The short answer, of course, is: both. Engineers develop technologies that designers then adapt to beautiful products with the same regularity, it seems, that designers craft visions which engineers in turn make real. But understanding the natural problem-solving process itself, Reichman argues, can give everyone’s technical and imaginative visions a much better chance of succeeding.
First, though, you have to have that initial tickle of a solution to a challenge. That, he noted, requires a creative mindset, regardless of whether it’s an engineer or designer at the helm of the idea.
“Knowledge is meaningless without imagination,” Reichman said, immediately heading all the way back to the birth of the idea for a helicopter by way of example. “Leonardo da Vinci saw a maple seed fall out of a tree and gently lower itself to the ground through a helical motion. He then thought that might be useful, and he created a vision for a helicopter.

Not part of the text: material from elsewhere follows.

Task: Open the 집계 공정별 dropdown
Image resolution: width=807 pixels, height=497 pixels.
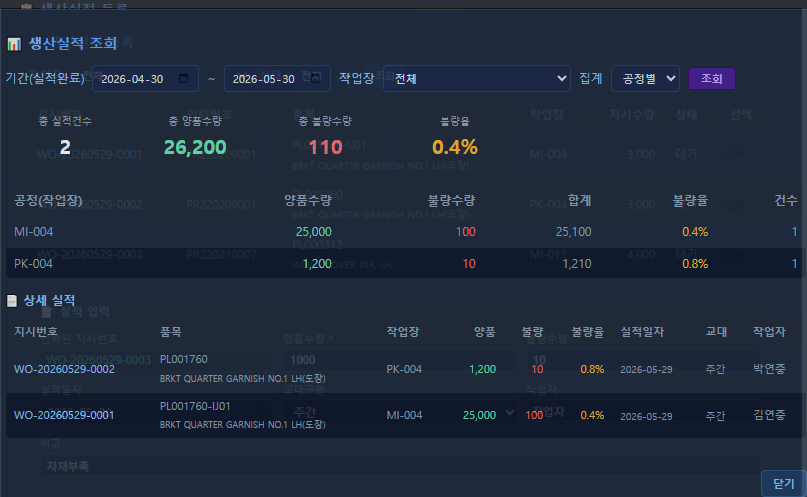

If you can imagine doing it, as he did, someone will try to attain the unachievable because they’ve seen it’s possible through imagination. We’re not talking about dreams turning into reality, but about science coming in to remove barriers.”

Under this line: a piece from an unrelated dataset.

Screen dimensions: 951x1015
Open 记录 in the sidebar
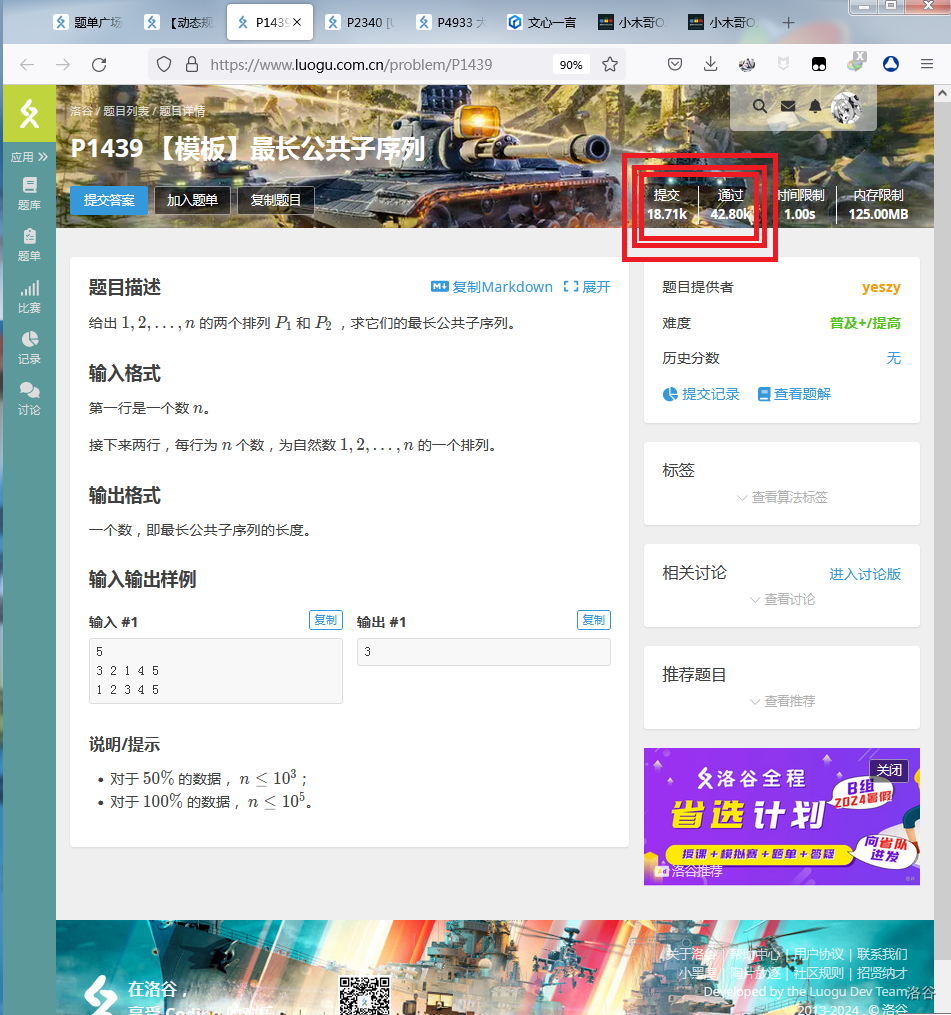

Such creativity can come from any direction. He cites his own early enthusiasm for science fiction as the impetus for his own industrial-design studies, particularly in the way it approached problem-solving. The original Star Trek, for instance, saw the famous flip-up communicators function like cord-cutting cell phones long before we envisioned them, solving a communication problem compactly and elegantly.
“We industrialize art through science. We don’t have transporters like they did yet, but science is going through that discovery process right now,” Reichman said. “Similarly, in our own world, we want to know how we can use new materials like graphene to solve problems, or nanotech to make our lives easier. Or what’s the solution to a traffic jam, which is a pointless existence when you’re in one? In that case, we looked at helicopters, which are very difficult, but then drones came along. How can we utilize what a drone does to solve that problem? It takes some creative thinking to know how we can use one solution in another problem.”
As it so happens, Aston conveniently revealed one potential such solution to traffic jams at the Farnborough Air Show in July: its theVolante Vision Concept, the company’s own vertical take-off air mobility concept (don’t call it a flying car) that uses wings to generate lift in addition to propellers. Reichman served as design director on the project.
Above: The Aston Martin Volante Vision Concept
Going to bat for his own team of design-minded problem-solvers, he says one of the advantages creatives possess is their ability to arrive at the best solution quicker than enginers, with the final product having its own natural aesthetic.
“A big part of the education of a designer is questioning things. You have to answer every design challenge with a brief that explains what you’re doing and why,” he continues. “When designing you want to improve something and make it good, and when you question the why of everything, over and over, that’s when you get to truly beautiful solutions.”
One of his favorite examples of the designer’s mentality questioning why before engineering digs into how is the Supermarine Spitfire, the iconic World War II fighter. Though it didn’t have a traditional “designer” at the helm the way a car would—it was, of course, a war machine, with priorities other than looking pretty—it still proves a point.
“Through creative solutions that asked why airplanes were designed certain ways, the Spitfire was born, and it’s a beautiful object. More so than Germany’s equivalent Messerschmitt, which is quite a different looking beast,” Reichman said.
As for how a creative mindset can pave the way for innovation going forward, Reichman brings up our built-in ability to communicate and act on these impulses. “It’s a really fine line between what is design and what is engineering, of course,” he said. “But great design is about the passion people have to deliver a product or a solution that is good and looks good. I really believe that we can all draw and communicate through joining lines together on paper, as we were first taught in school. The Spitfire and so forth represent us doing that for our whole lives, and it exists in all of us.”